→ **TEXTAUSZUG**
------------------------------------

Corona-Weihnacht in der Kneipe
Eigentlich wollten wir die Weihnachtstage mit meiner Schwiegermutter und deren Schwester verbringen, zwei reizenden Damen. Daraus wird natürlich nichts.
Wahrscheinlich dürften wir sogar. Es ist schwer, den Überblick über die Corona-Regeln zu bewahren. So viel haben wir begriffen: Wir dürfen Madrid über die Weihnachtstage verlassen, um uns irgendwo anders in Spanien mit Angehörigen oder „allegados“zu treffen. „Allegados“lässt sich am besten mit „Nahestehenden“übersetzen. Über die Ungenauigkeit des Begriffs sind in den vergangenen Wochen viele Witze gemacht worden. Ob der im Schrank versteckte Liebhaber wohl ein „allegado“sei?

------------------------------------

→ **ERFASSTE DATEN**
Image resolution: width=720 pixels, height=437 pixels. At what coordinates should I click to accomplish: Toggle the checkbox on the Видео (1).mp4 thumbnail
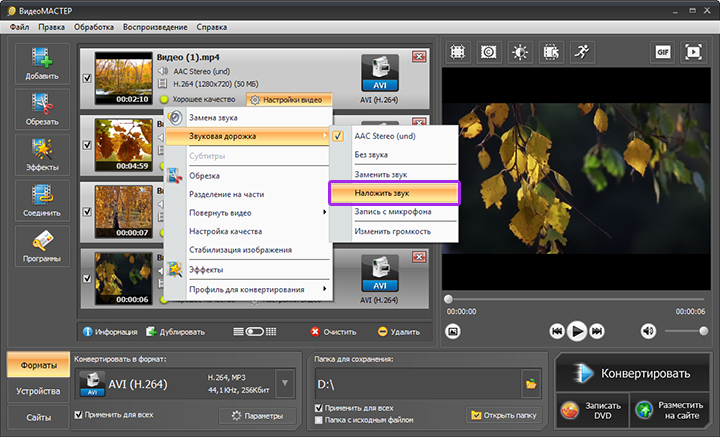tap(88, 76)
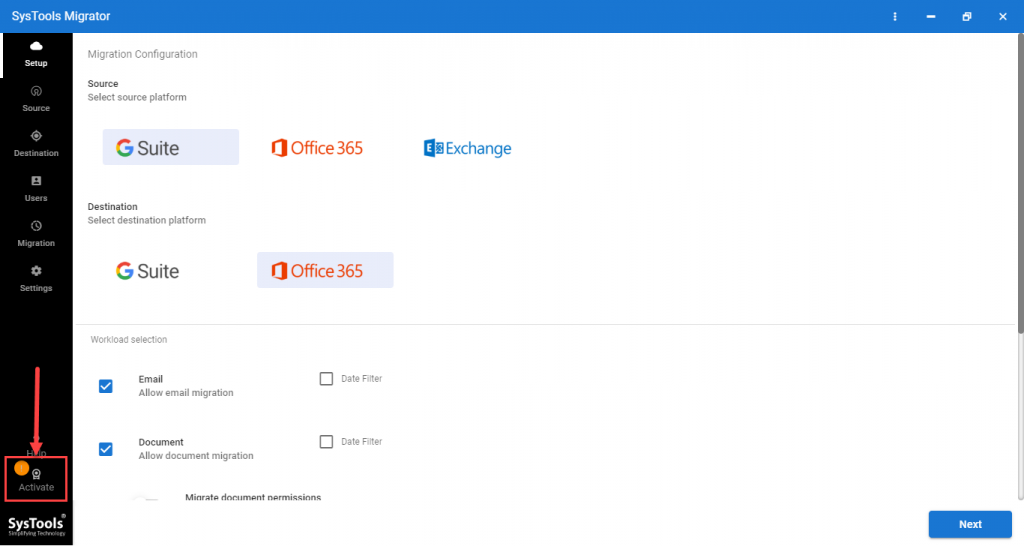
Task: Uncheck the Email migration checkbox
Action: [106, 386]
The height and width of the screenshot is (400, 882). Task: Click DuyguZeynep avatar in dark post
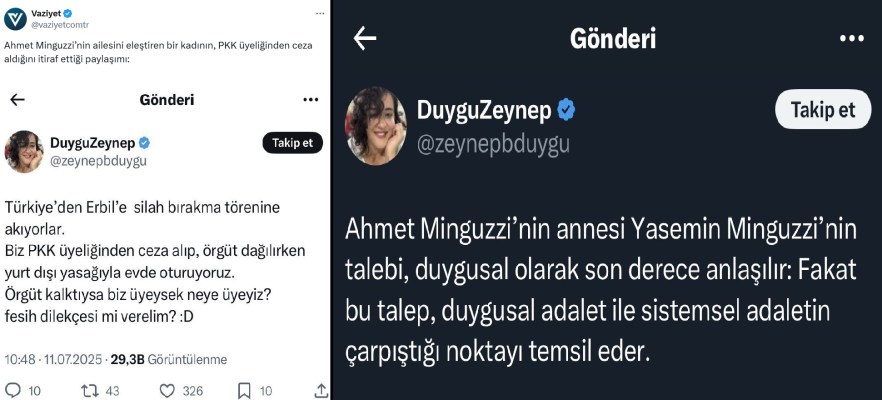click(x=375, y=125)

------------------------------------

→ **DIE AUFGABE**
Kopiere aus dem Textauszug über die Corona-Weihnacht wortgetreu den Abschnitt, der mit den Worten beginnt, in denen „Corona-Weihnacht in der“ steht, und mit „wird natürlich nichts.“ schließt. Die Daten stehen in keinem Zusammenhang mit dem Textauszug.

→ **ERGEBNIS**
Corona-Weihnacht in der Kneipe
Eigentlich wollten wir die Weihnachtstage mit meiner Schwiegermutter und deren Schwester verbringen, zwei reizenden Damen. Daraus wird natürlich nichts.